WHAT YOU HAVE TO DO. Scan the records below for the line containing "Task: Collapse the Redmi 13 4G tree section" and the line containing "Given: Collapse the". Copy both, plus every line between, exactly.

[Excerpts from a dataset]
::::
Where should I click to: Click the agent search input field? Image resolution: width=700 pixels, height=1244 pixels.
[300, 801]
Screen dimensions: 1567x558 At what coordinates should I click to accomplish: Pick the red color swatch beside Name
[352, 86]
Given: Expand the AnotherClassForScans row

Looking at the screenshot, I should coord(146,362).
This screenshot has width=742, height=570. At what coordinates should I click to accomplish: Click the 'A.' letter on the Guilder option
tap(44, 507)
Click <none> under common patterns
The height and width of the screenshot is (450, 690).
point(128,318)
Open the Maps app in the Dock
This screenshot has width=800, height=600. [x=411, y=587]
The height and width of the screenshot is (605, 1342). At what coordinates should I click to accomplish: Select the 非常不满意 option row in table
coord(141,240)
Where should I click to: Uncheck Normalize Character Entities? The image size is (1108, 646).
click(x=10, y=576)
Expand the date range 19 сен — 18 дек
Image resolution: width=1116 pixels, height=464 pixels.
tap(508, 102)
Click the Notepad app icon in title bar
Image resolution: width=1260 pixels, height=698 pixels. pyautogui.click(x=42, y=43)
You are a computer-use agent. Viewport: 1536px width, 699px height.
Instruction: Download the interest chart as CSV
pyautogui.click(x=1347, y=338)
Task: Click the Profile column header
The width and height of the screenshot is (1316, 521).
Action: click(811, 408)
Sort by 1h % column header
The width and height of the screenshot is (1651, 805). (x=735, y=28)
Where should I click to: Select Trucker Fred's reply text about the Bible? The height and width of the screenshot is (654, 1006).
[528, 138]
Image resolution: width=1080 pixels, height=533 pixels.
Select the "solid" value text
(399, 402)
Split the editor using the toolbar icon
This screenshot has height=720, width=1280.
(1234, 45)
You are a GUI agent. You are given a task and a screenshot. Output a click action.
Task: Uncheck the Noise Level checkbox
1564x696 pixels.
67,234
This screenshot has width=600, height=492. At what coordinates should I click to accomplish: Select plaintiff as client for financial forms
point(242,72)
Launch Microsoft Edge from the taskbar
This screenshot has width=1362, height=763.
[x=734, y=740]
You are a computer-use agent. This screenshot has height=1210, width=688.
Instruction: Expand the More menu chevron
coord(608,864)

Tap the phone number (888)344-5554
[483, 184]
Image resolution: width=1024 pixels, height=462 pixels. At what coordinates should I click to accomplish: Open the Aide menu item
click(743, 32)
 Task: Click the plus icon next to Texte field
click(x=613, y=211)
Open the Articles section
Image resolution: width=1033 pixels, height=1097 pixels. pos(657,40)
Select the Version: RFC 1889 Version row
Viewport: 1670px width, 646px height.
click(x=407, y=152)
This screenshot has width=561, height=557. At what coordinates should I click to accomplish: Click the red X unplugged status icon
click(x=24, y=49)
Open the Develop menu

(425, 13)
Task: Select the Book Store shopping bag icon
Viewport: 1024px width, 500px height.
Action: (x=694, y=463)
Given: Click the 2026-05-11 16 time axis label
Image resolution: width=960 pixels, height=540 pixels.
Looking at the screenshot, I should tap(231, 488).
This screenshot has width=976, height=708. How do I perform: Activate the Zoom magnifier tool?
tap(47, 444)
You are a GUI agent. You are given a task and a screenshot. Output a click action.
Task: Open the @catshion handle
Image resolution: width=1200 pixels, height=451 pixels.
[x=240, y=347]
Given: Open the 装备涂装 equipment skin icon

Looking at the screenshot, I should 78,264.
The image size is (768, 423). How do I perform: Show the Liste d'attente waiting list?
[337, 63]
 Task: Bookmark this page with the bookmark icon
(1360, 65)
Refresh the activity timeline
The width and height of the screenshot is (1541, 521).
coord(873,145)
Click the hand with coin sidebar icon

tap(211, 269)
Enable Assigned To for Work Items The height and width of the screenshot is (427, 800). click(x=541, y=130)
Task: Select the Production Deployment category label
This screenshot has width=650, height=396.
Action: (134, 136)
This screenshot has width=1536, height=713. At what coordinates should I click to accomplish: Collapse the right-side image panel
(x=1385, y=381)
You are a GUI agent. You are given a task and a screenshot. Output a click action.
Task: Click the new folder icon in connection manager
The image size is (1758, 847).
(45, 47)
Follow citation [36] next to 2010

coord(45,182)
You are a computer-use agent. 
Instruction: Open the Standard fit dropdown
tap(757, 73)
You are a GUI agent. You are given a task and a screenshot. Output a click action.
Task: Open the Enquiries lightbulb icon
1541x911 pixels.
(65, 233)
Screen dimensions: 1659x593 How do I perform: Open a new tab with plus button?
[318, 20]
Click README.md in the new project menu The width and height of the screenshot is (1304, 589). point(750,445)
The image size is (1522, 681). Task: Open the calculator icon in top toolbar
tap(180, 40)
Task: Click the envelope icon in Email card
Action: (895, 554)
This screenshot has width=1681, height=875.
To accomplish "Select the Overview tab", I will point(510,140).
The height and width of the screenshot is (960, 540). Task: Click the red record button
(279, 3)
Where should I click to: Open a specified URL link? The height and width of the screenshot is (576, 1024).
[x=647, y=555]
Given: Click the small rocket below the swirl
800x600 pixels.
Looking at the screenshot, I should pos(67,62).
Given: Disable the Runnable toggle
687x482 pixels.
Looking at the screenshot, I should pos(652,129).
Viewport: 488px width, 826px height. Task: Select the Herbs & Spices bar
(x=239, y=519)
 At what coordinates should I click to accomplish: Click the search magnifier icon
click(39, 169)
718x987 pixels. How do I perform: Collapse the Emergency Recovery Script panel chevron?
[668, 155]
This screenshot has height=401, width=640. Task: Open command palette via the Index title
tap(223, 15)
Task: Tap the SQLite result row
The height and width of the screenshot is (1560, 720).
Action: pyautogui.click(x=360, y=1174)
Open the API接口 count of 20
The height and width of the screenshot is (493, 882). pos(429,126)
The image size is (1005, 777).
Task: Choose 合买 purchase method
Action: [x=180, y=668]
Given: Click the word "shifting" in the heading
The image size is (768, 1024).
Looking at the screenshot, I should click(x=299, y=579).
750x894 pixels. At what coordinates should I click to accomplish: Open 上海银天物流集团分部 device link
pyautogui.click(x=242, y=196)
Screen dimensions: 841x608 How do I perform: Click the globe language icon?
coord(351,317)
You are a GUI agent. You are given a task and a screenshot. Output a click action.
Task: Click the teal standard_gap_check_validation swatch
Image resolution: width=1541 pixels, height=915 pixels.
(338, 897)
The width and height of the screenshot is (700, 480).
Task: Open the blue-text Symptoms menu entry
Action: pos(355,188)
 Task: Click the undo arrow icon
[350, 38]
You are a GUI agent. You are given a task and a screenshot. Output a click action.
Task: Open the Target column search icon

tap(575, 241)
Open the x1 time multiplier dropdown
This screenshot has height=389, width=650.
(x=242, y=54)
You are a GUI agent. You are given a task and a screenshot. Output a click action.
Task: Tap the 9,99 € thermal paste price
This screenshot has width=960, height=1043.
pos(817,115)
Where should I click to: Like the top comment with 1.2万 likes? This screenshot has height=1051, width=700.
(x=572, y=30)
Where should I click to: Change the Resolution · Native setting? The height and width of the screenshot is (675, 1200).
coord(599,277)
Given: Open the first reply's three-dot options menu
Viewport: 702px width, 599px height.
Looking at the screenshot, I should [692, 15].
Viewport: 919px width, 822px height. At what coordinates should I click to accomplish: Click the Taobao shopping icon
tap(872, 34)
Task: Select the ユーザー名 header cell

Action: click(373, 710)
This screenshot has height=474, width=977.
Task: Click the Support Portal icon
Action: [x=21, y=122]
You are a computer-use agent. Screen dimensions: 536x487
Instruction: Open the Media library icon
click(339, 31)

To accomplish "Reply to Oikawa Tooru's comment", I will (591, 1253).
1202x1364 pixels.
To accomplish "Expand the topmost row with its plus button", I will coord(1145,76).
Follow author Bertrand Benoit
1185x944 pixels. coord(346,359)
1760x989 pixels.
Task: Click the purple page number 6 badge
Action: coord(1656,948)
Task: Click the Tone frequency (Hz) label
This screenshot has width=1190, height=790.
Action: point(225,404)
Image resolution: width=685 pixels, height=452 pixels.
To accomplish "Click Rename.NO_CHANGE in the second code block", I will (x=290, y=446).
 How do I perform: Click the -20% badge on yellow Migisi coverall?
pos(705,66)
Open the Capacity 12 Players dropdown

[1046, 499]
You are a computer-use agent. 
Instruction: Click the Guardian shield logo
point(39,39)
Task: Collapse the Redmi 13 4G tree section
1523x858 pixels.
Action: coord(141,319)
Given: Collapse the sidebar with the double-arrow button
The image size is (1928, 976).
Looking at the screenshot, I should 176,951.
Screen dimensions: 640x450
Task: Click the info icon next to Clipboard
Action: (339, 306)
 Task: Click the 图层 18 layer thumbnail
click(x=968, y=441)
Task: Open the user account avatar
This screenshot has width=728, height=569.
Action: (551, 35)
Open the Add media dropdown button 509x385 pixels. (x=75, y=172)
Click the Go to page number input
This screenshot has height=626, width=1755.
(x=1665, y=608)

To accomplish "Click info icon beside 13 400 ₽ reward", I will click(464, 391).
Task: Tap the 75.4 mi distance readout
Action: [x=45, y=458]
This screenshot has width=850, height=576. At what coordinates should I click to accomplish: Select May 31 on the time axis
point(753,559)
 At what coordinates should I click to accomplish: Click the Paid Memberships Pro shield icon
::::
THE COMPLETED TASK.
Task: Collapse the Redmi 13 4G tree section
1523x858 pixels.
Action: coord(141,319)
Given: Collapse the sidebar with the double-arrow button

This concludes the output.